__Do this__
Rewrite the records from the line containing "Given: Toggle the" through the end of the records, replacing "circle" with "radio button" and keeping everything else unchanged. Leave the pictures out of your answer.

(Document and screenshot pointing records)
Begin

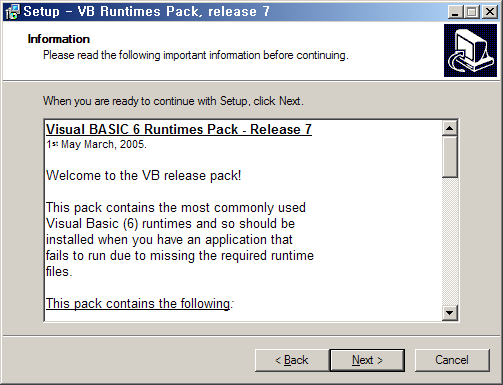Click the 'Information' page heading
Screen dimensions: 503x385
(59, 39)
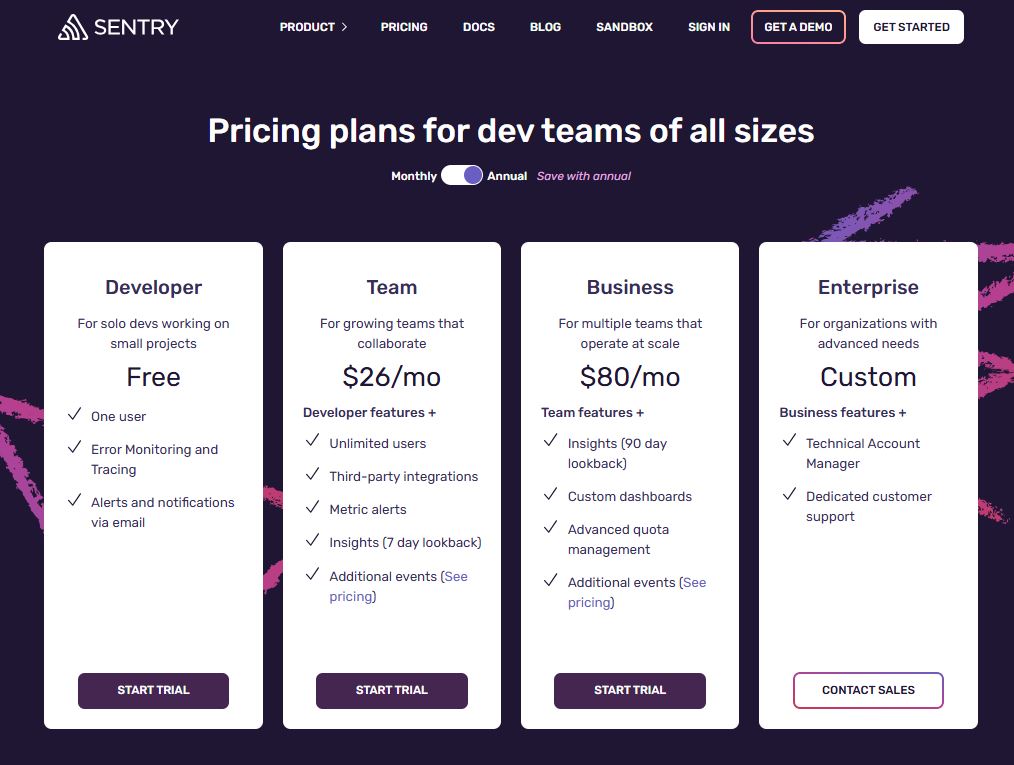Viewport: 1014px width, 765px height.
Task: Click checkmark icon beside Custom dashboards
Action: (550, 495)
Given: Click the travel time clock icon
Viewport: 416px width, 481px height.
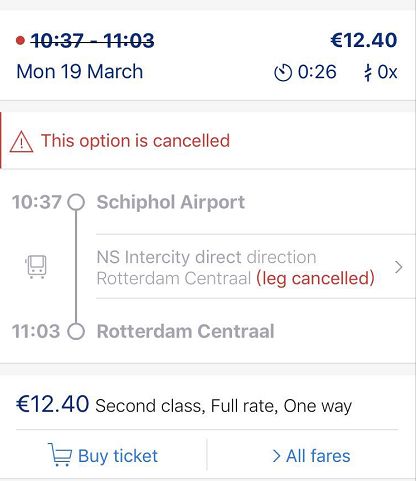Looking at the screenshot, I should (283, 72).
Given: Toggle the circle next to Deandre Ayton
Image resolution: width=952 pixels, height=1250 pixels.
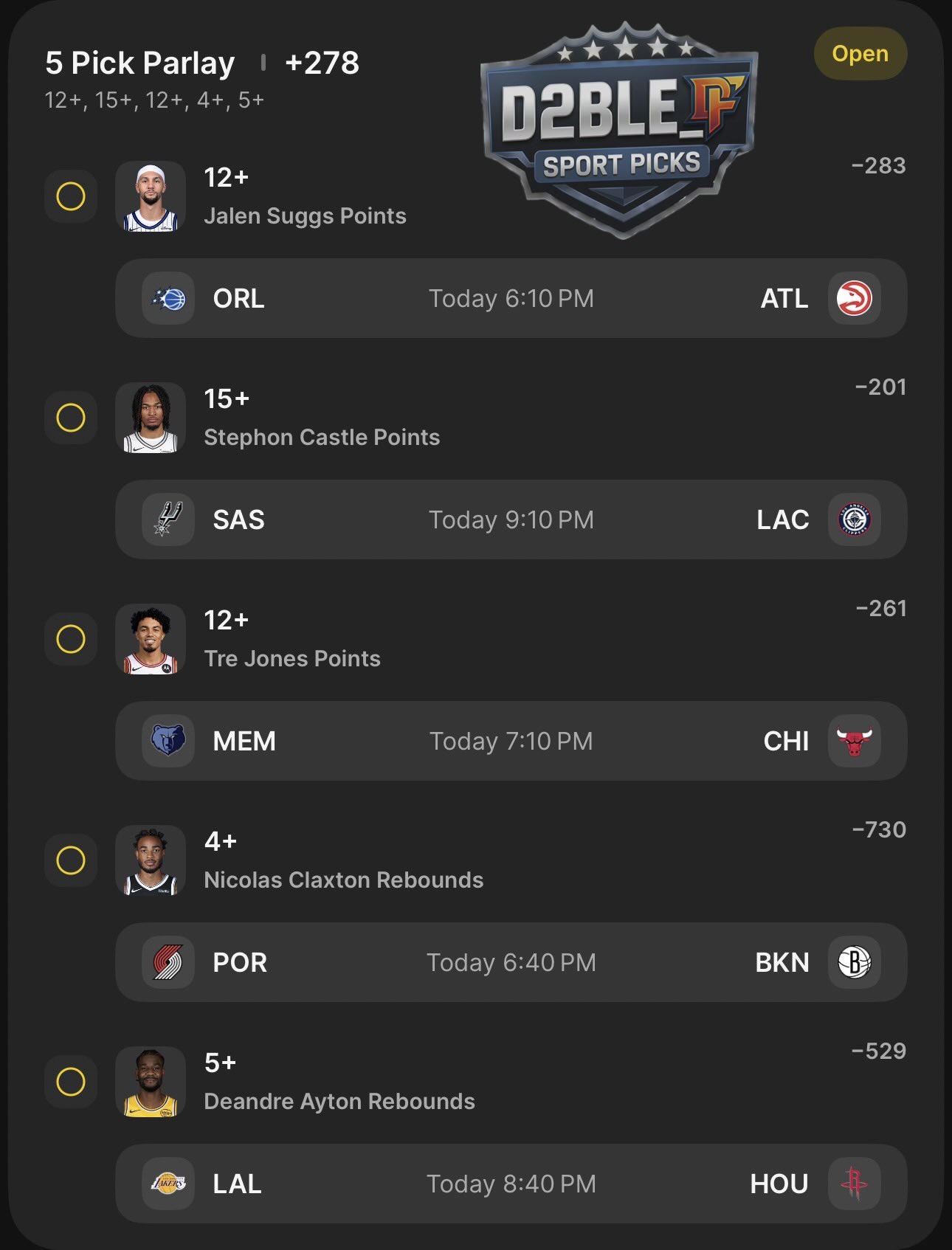Looking at the screenshot, I should click(71, 1082).
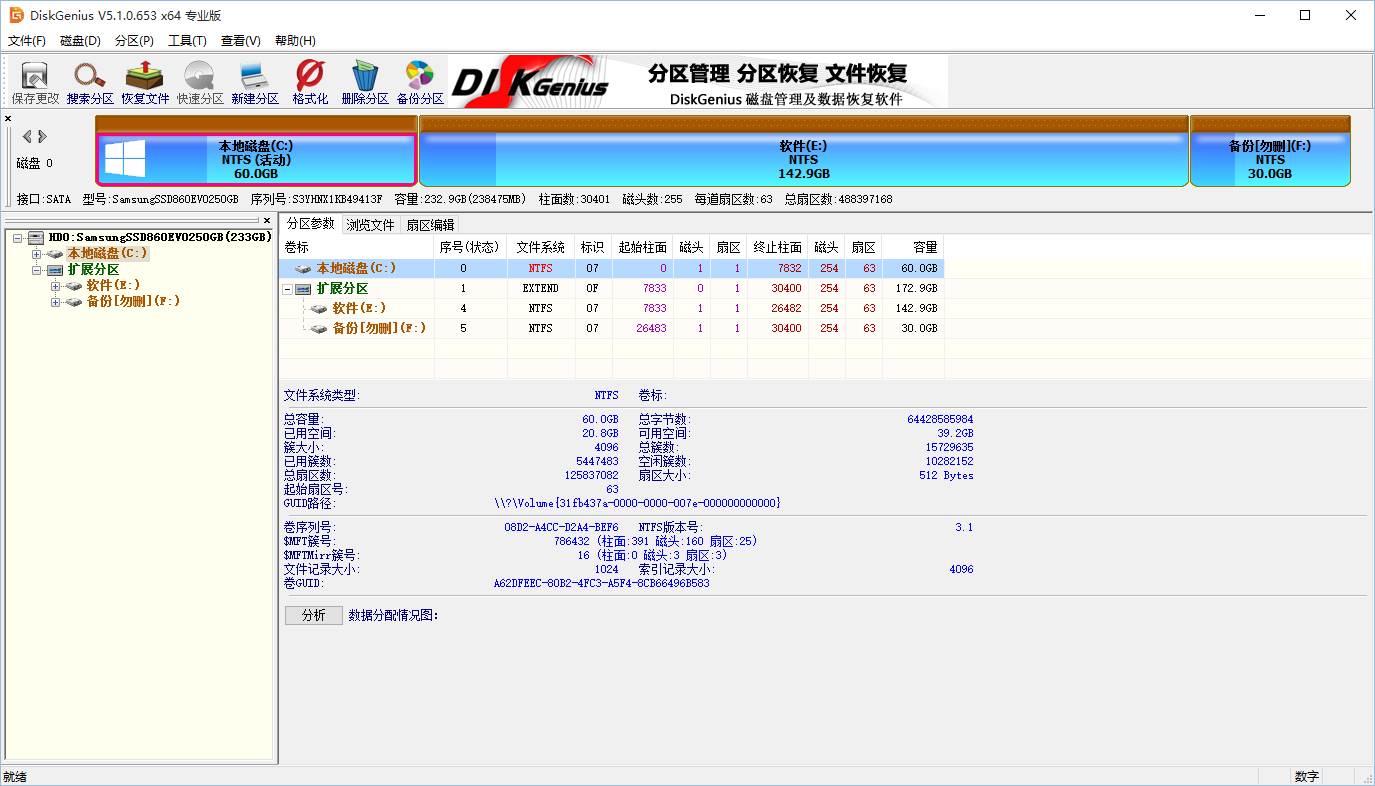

End

__Written response__
Given: Toggle the radio button next to Deandre Ayton
Image resolution: width=952 pixels, height=1250 pixels.
Looking at the screenshot, I should click(71, 1082).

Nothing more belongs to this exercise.